Prevention starts even before the patient is in the dentist’s chair

“The area that I’m working on right now is oral cancer epidemiology, where I study the trends in Australia and worldwide on oral cancer burden – how and why oral cancer occurs in different groups of people. I look for patterns, causes, and risk factors to help prevent, detect, and control it. I’m also examining the social inequalities that influence who is most affected by oral cancer and what policy changes can be implemented to reduce this cancer burden in the population.”

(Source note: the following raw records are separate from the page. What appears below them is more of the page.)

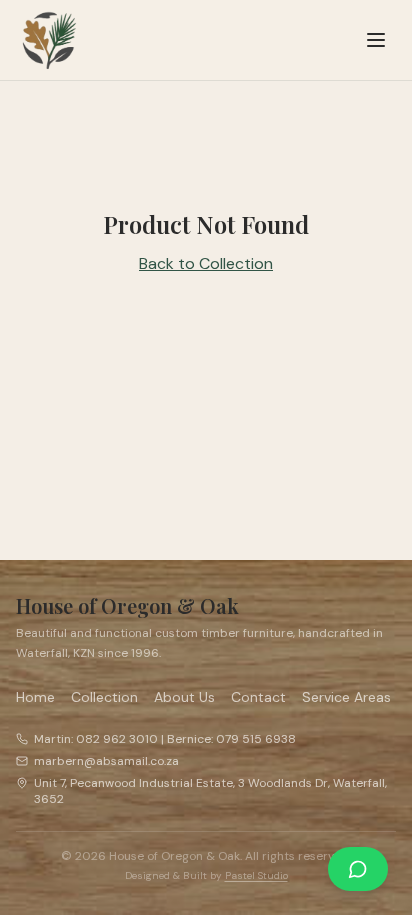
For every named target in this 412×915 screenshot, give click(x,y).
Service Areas (346, 697)
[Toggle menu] (376, 40)
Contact (258, 697)
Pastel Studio (256, 875)
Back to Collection (206, 263)
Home (35, 697)
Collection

Which also takes Dr Kaunein to another current project – this time on vaping.

“We’re creating a vaping education module, in collaboration with Oral Health Victoria, for oral health practitioners, to help them not just to say ‘it’s bad,’ but to give them real tools: The latest research, policy stances from the Australian Dental Association and World Health Organization (WHO), and even helplines to refer young patients to,” Dr Kaunein says.

Dentists need this information to have effective conversations in their clinics. We can't just tell people, and that includes parents and young people, to ‘be more aware’. Dr Nadia Kaunein

“We need to tackle the unfair social gaps that cause people to have different health outcomes. Which means, it is not just advocating for providing Medicare dental care, because that is treatment-focused. We need to be prevention-focused and advocate for big policy changes that can fix the deeper social issues causing these health differences in the first place.”

This takes Dr Kaunein back to the goal she developed as an intern, and why she does what she does each day at the Melbourne Dental School and Melbourne School of Population and Global Health: “My hope is that I do some really good impactful research in dental public health that will drive some policy change and to make a difference at a population level.”